> Seu objetivo:
Reproduza os registros a partir da linha que contém "Image resolution: width=1894" até a linha que contém "The width and height of the screenshot is (563, 1000).", inclusive, trocando "Image resolution" por "Screen resolution" e mantendo todo o restante sem alteração.

Registros de dados armazenados
>>
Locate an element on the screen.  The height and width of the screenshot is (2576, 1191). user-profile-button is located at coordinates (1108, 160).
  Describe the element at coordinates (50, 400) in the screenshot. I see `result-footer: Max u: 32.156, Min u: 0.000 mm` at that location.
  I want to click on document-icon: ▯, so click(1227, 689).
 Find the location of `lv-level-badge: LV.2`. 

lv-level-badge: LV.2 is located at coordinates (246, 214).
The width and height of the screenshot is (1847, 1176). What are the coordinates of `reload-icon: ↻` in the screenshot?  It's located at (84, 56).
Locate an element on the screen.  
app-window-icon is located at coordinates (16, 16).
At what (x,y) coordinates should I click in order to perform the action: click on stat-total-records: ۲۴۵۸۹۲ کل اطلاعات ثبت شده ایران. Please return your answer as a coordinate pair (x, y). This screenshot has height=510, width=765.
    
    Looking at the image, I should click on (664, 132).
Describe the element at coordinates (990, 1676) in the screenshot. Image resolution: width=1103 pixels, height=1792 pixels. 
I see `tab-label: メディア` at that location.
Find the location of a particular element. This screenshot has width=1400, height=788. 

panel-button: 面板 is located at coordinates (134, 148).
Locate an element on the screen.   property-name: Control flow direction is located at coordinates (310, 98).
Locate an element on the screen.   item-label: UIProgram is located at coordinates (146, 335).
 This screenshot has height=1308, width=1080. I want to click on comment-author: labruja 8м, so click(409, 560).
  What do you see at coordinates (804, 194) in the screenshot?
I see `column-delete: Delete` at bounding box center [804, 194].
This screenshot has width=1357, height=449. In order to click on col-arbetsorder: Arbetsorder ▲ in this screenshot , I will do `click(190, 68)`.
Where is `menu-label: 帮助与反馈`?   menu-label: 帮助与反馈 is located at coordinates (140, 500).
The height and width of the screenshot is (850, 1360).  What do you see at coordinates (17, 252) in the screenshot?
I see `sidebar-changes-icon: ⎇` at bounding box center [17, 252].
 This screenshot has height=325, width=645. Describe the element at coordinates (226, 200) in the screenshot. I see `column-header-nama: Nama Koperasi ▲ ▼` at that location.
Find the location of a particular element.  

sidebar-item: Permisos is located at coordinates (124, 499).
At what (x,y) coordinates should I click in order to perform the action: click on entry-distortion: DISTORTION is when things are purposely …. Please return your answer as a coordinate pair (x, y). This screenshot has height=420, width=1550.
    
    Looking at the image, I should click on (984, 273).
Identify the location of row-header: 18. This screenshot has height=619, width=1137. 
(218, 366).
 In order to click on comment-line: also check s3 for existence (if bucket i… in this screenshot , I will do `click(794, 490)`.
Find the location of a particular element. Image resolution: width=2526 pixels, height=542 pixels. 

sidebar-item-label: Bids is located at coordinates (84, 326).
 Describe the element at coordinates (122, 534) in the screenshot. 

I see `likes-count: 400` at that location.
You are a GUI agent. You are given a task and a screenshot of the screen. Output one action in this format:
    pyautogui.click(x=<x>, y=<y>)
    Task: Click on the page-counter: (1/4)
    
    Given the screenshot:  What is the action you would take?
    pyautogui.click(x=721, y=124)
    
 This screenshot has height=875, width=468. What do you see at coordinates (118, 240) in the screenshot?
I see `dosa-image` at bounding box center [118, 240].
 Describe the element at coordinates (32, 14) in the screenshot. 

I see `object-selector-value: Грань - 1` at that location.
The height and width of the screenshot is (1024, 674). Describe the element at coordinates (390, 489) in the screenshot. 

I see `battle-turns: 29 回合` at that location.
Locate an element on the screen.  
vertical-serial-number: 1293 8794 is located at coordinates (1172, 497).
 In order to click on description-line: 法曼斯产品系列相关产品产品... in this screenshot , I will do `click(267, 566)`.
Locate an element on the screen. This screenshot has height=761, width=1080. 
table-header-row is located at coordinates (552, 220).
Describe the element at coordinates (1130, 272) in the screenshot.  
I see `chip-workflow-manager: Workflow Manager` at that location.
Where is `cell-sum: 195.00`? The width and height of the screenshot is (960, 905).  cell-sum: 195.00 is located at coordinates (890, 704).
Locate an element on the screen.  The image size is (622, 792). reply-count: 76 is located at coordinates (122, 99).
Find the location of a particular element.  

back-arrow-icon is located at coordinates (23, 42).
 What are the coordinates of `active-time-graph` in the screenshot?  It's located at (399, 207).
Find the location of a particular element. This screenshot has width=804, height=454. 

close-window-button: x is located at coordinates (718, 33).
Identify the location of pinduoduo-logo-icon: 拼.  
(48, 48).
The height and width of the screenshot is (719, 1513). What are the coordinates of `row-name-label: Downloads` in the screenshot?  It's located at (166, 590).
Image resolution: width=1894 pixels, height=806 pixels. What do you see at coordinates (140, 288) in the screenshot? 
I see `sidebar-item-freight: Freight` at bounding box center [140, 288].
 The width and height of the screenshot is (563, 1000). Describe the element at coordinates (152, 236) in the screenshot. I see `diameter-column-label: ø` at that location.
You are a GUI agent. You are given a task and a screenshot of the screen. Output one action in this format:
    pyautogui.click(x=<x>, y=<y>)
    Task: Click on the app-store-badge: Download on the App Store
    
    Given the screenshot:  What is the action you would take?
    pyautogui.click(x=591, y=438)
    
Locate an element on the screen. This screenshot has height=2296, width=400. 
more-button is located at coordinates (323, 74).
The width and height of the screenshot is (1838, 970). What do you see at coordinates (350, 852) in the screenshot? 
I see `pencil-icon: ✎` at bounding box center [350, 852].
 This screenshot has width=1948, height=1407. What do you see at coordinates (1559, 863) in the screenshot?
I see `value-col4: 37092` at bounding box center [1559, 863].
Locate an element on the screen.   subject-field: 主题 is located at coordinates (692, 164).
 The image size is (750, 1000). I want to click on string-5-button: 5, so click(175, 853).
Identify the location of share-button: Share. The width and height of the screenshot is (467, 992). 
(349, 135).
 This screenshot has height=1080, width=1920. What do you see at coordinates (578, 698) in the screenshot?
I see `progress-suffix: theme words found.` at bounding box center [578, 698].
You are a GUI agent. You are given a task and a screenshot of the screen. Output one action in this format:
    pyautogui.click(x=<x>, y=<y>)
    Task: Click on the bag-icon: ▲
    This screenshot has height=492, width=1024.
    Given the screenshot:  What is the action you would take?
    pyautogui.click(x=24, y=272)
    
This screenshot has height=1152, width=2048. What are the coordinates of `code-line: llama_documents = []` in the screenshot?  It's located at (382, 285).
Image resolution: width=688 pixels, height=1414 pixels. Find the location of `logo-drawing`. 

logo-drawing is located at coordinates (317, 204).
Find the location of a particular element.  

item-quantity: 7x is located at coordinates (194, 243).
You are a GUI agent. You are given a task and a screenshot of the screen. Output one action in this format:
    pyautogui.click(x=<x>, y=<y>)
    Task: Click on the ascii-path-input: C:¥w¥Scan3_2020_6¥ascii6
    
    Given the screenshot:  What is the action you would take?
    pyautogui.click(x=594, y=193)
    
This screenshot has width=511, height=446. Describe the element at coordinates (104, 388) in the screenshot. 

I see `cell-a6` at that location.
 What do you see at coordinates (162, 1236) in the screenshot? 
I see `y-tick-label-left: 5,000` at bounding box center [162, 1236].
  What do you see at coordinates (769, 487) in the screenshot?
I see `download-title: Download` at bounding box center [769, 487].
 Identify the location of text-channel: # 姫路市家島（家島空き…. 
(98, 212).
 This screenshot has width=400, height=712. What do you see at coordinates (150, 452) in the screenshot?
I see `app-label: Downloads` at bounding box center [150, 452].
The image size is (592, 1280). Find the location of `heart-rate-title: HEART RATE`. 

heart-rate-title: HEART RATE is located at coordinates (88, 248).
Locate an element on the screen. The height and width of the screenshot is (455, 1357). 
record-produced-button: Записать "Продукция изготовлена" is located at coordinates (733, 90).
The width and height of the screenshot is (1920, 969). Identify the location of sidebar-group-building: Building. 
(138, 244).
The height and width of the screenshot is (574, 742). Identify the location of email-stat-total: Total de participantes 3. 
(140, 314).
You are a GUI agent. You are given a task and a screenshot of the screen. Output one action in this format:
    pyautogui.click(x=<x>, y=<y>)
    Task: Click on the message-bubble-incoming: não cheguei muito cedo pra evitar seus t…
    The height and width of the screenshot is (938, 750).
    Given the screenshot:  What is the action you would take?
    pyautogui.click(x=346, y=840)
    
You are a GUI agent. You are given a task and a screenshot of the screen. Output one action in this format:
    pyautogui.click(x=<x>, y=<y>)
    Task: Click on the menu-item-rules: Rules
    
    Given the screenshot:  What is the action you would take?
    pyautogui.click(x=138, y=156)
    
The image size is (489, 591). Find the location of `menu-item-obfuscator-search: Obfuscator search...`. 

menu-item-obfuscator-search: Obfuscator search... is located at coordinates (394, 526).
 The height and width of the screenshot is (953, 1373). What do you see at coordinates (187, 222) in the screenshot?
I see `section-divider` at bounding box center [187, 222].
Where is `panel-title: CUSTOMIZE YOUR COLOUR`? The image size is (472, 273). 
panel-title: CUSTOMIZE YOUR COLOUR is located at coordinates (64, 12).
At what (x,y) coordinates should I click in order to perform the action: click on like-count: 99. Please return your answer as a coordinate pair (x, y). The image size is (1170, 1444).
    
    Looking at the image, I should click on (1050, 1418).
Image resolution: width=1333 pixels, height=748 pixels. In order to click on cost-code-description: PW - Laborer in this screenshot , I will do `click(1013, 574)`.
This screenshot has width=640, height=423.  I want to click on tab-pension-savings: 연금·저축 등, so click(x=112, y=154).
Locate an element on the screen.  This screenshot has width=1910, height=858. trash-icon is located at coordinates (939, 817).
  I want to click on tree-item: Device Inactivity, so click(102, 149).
<<
> Tarefa concluída:
Screen resolution: width=1894 pixels, height=806 pixels. What do you see at coordinates (140, 288) in the screenshot? 
I see `sidebar-item-freight: Freight` at bounding box center [140, 288].
 The width and height of the screenshot is (563, 1000). Describe the element at coordinates (152, 236) in the screenshot. I see `diameter-column-label: ø` at that location.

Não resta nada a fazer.